Try it: When the line containing "Register paizi.net with 立即注册 button" is found in the data below, give it again along with every later line, exactly; drop the pictures.

Records shown:
════════

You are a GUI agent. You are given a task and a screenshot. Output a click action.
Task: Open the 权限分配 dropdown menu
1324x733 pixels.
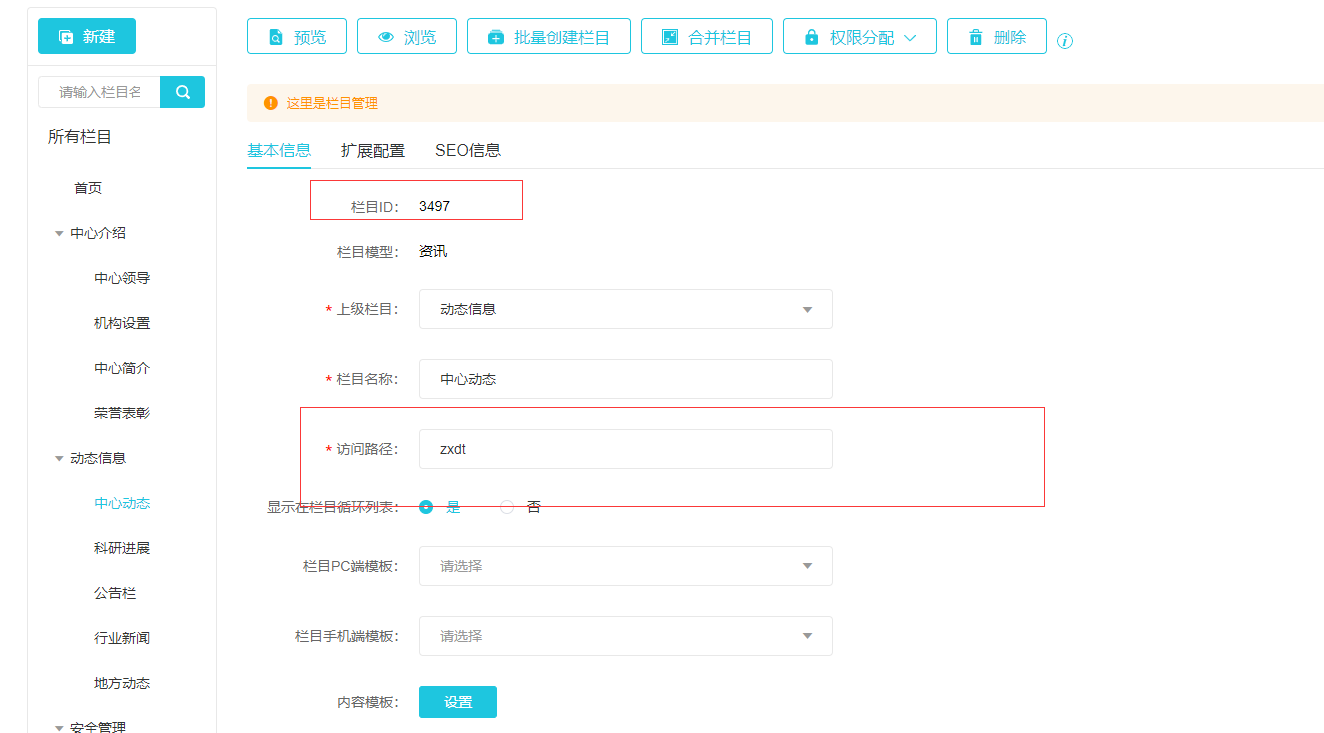(860, 37)
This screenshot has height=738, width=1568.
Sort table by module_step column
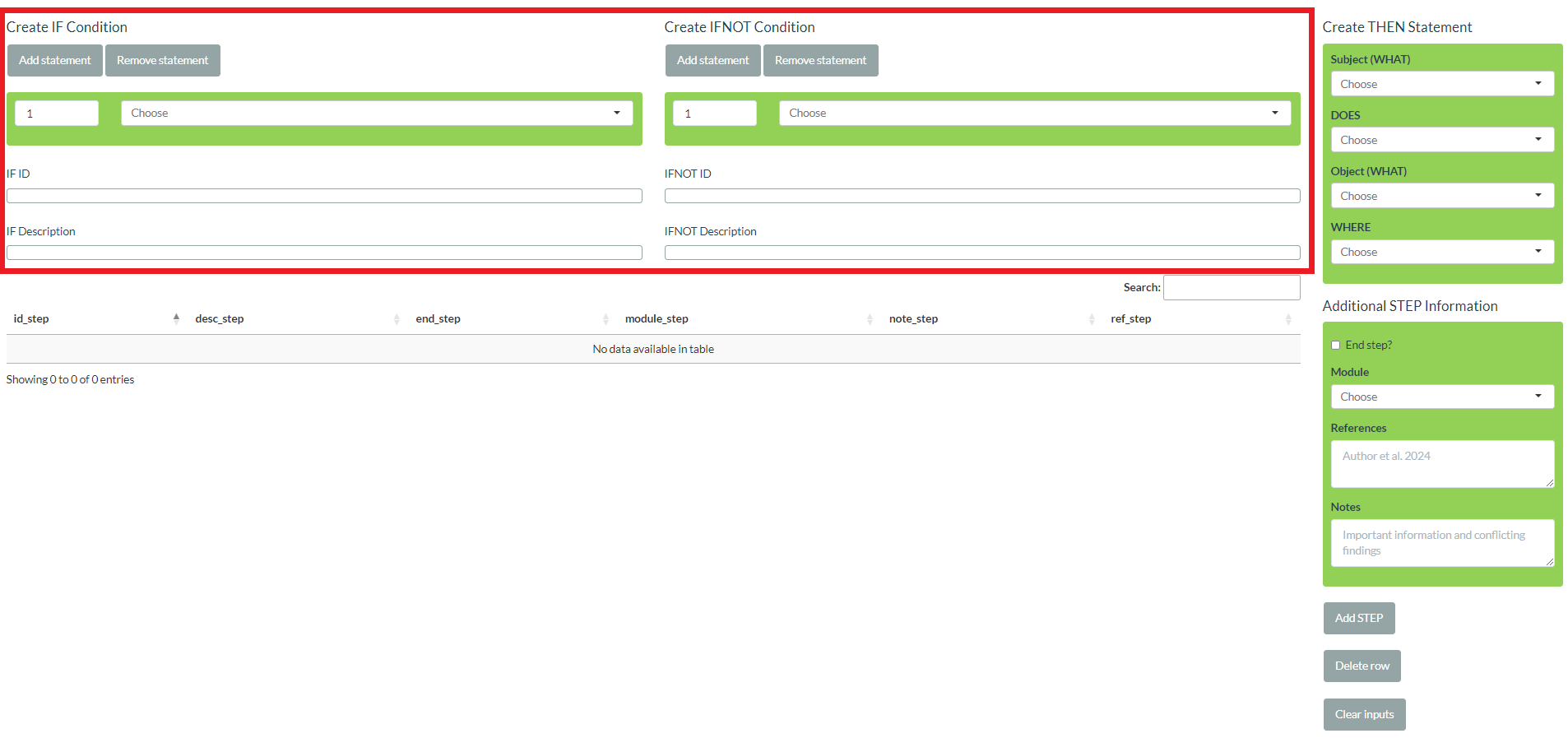(656, 319)
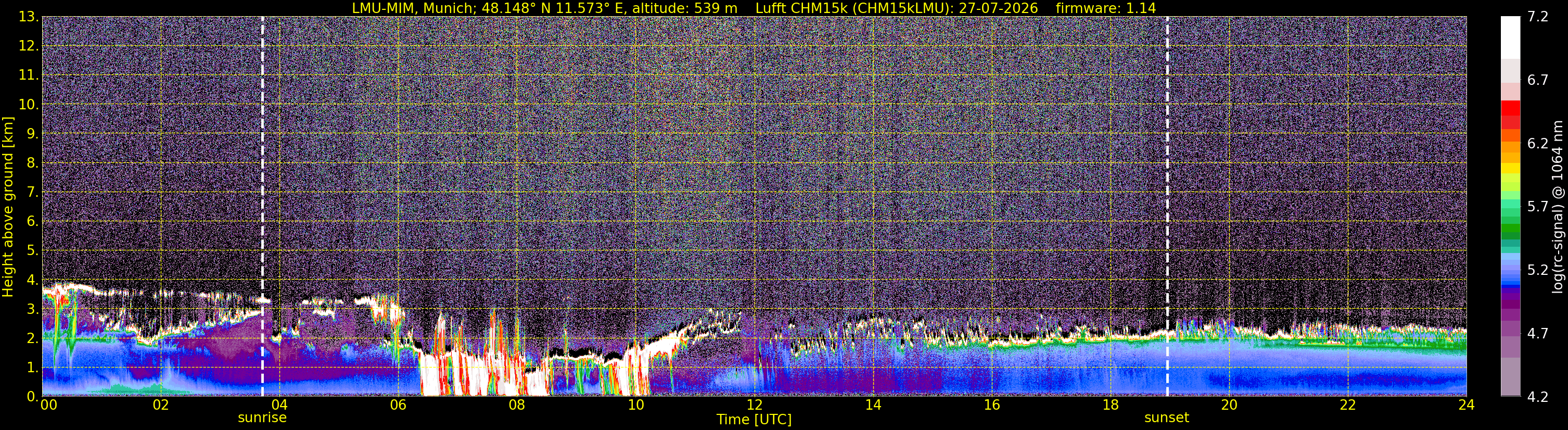The image size is (1568, 430).
Task: Click the red band on the colorbar
Action: coord(1510,115)
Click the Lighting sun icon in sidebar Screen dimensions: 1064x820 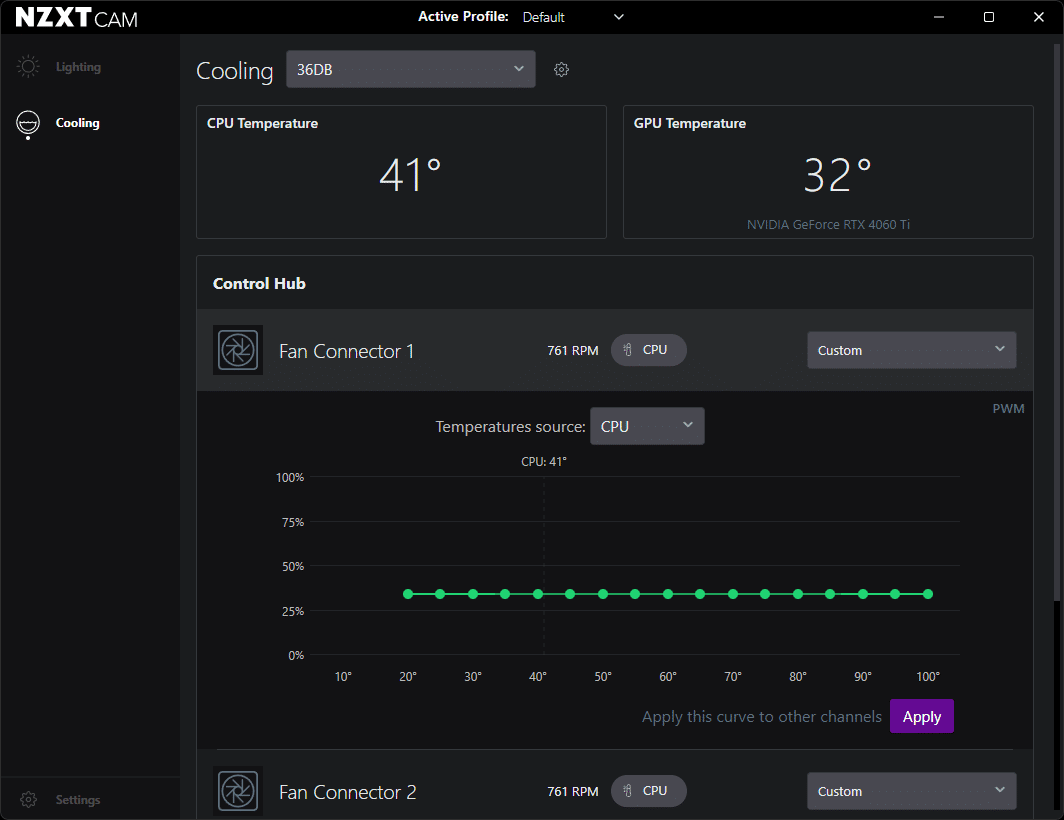pos(28,67)
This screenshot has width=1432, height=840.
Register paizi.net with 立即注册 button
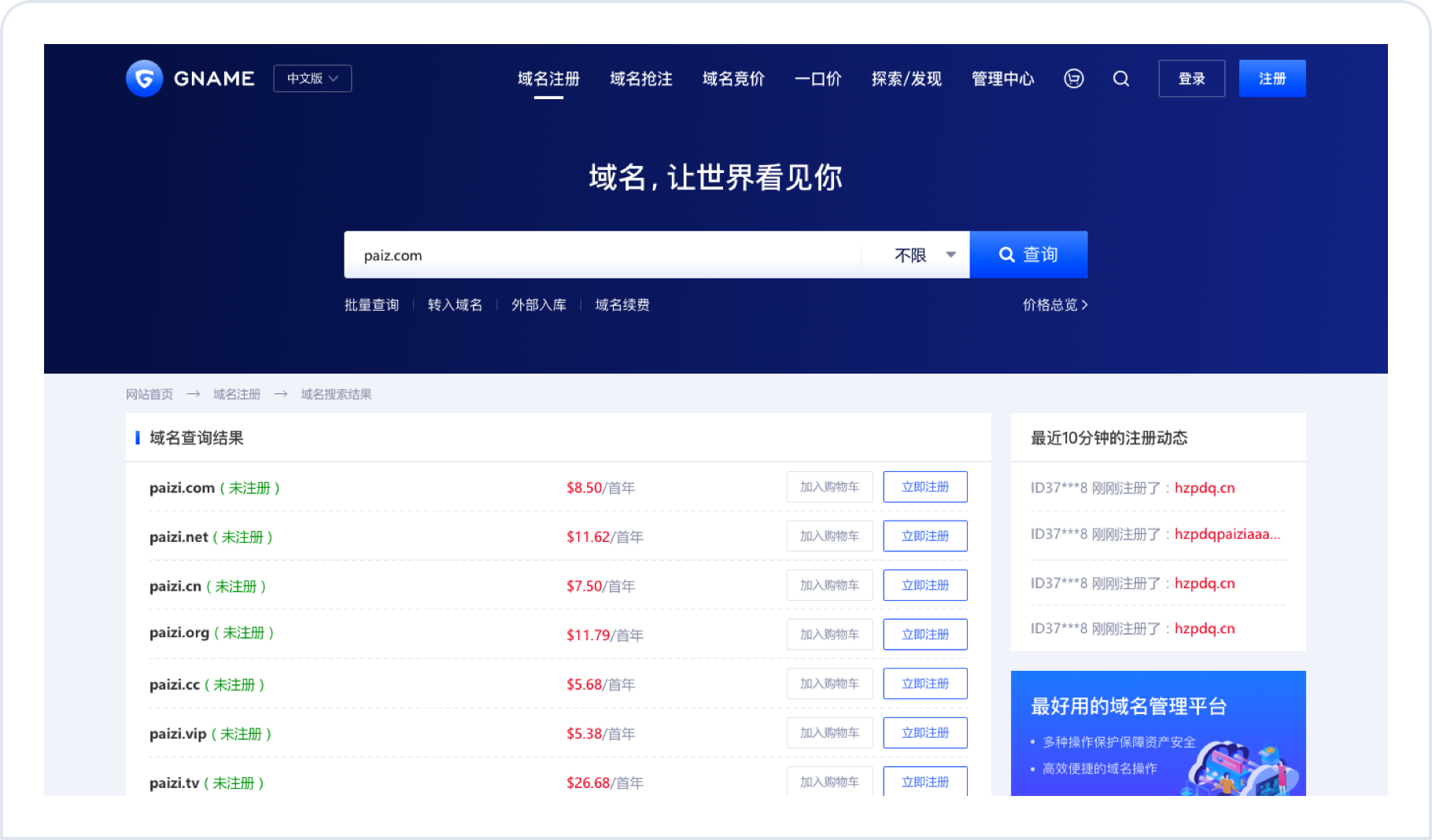click(925, 536)
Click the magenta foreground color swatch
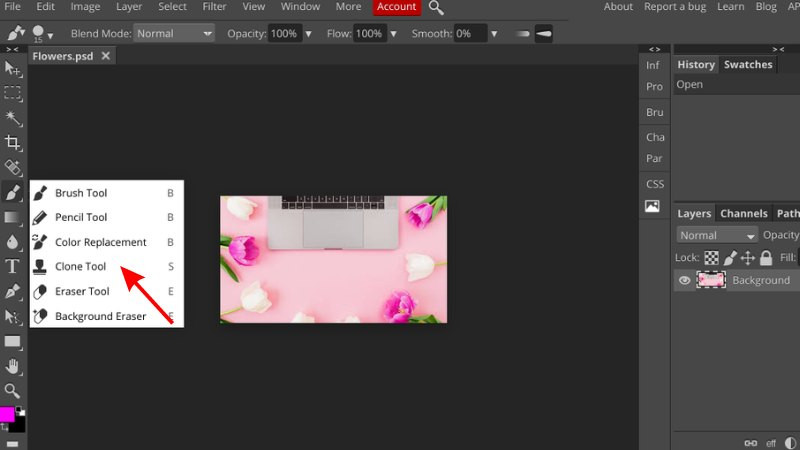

════════

Reply:
Register paizi.net with 立即注册 button
click(925, 536)
Click the magenta foreground color swatch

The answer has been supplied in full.